* **Task directions**
Could you write out the rows from the line with "You are a computer-use agent. The" through the end of the rows, swapping "lightning" for "lightbulb" and changing nothing else?

╭─ Provided data

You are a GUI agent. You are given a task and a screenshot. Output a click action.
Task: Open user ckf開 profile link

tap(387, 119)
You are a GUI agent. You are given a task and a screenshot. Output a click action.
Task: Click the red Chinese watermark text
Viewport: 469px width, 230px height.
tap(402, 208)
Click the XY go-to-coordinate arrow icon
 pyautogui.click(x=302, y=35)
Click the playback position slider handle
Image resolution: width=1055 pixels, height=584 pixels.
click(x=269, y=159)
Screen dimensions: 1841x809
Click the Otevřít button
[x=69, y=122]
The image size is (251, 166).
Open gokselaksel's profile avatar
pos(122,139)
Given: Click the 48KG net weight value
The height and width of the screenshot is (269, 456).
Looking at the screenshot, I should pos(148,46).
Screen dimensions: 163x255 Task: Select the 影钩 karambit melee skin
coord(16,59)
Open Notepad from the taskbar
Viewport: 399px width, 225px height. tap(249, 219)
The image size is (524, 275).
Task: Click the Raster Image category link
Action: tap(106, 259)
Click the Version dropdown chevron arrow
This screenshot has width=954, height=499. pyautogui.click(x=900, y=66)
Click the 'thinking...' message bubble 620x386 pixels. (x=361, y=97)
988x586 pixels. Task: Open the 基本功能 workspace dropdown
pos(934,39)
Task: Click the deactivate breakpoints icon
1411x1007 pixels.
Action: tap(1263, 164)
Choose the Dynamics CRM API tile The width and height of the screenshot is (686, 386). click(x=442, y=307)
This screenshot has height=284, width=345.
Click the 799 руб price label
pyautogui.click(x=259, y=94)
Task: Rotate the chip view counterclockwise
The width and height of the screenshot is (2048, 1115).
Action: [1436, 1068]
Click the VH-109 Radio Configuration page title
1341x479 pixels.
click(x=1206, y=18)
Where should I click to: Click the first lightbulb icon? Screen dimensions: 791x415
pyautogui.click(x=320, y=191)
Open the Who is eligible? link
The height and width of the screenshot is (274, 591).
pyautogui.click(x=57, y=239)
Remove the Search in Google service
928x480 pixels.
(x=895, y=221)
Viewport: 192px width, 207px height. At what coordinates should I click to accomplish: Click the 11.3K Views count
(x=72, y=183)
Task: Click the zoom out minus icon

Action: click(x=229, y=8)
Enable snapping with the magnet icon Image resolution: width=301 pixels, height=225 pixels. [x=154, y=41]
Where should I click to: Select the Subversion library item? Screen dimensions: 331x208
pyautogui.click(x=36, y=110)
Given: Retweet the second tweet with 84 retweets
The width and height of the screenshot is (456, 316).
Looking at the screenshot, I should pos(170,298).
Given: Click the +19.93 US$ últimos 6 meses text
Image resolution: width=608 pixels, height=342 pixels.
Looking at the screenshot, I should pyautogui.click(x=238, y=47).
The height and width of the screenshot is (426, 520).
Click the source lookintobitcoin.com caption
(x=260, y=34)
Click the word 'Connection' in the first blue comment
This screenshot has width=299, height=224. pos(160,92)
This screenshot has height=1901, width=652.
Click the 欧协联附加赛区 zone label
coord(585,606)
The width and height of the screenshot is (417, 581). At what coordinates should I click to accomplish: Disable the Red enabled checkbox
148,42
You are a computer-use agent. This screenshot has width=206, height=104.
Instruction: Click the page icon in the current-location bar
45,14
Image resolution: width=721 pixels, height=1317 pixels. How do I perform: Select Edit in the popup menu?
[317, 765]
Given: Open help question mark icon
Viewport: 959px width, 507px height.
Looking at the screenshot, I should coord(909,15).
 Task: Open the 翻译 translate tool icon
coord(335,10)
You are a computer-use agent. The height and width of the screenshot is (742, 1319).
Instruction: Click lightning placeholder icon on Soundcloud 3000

╰─

* **Task result**
You are a computer-use agent. The height and width of the screenshot is (742, 1319).
Instruction: Click lightbulb placeholder icon on Soundcloud 3000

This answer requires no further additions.